È per questa ragione, allora, che nell’ambito delle prestazioni mediche la figura del contratto con efficacia protettiva verso terzi trova il suo luogo di emersione con riferimento, ad esempio, alle relazioni contrattuali intercorse tra la puerpera e la struttura sanitaria (e/o il professionista) che ne segua la gestazione e/o il parto.
Già da tempo, peraltro, la Corte di Cassazione ha affermato che “col ricovero della gestante l’ente ospedaliero si obbliga non soltanto a prestare alla stessa le cure e le attività necessarie al fine di consentirle il parto, ma altresì ad effettuare, con la dovuta diligenza e prudenza, tutte quelle altre prestazioni necessarie al feto (ed al neonato), sì da garantirne la nascita, evitandogli – nei limiti consentiti dalla scienza (da valutarsi sotto il profilo della perizia) – qualsiasi possibile danno“, dei quali, altrimenti, risponderà, una volta che il nascituro venga ad esistenza, sul piano contrattuale, sebbene il medesimo sia rimasto estraneo al contratto.
Analogamente, si è ritenuto che il neonato malformato (o meglio, per costui, i suoi rappresentati legali) possa agire, sempre contrattualmente, in relazione ai danni che gli siano derivati, per violazione dell’obbligo di informazione, nel caso in cui alla genitrice, durante la gestazione, siano stati somministrati senza adeguata informazione farmaci che abbiano provocato malformazioni al concepito.

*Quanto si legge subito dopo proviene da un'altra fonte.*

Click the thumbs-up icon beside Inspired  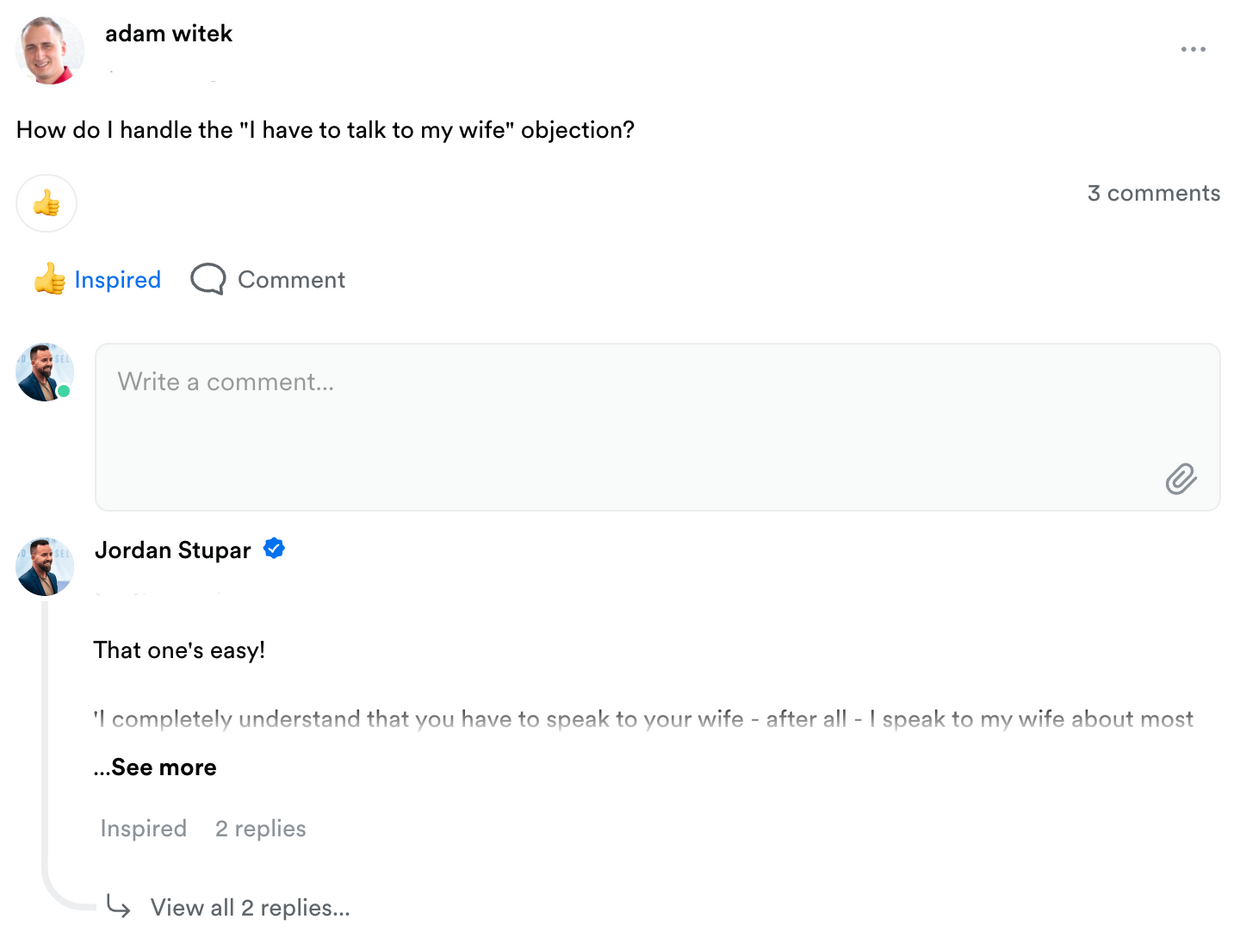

Il presupposto comune, per lo più, a tali pronunce è la constatazione che il contratto intercorso tra la gestante ed il sanitario (o la struttura), si atteggia come “contratto con effetti protettivi a favore di terzo” nei confronti del neonato, quantunque le prestazioni nei suoi confronti “debbano essere assolte in tutto o in parte, anteriormente alla nascita“.
Al di fuori di questo ambito, peculiare, la figura del contratto con efficacia protettiva verso il terzo, nel campo della responsabilità da malpractice sanitaria, non ha ragion d’essere, dovendo, dunque, le pretese risarcitorie azionate “iure proprio” dai congiunti del paziente, unica parte della relazione contrattuale, essere fatte valere ai sensi dell’art. 2043 c.c.
Prosegue l’iter motivazionale della Corte nel sottolineare che il rigetto della domanda risarcitoria proposta dai fratelli (figli del paziente) discende dall’avere, i Giudici di merito, escluso “da un canto, la prevedibilità dell’evento (suicidario, n.d.r.), dall’altro la colpa della struttura per aver ricoverato F. nel reparto medico invece che in quello di psichiatria“, e ciò, oltre che “per non aver consentito ai parenti di assisterlo durante la notte“, anche “per non aver adottato nei suoi confronti sistemi di contenzione“.
Il ricovero, peraltro, era avvenuto per “problematiche di natura respiratoria“, presentandosi, inoltre, il paziente “vigile“, seppur “non collaborante“, evidenziando, infine, come le annotazioni sulla cartella clinica, sebbene dessero conto anche di “una cronica e grave malattia psichica“, denotassero che egli, in quel momento, “non presentava alcun particolare segno acuto di quest’ultima“.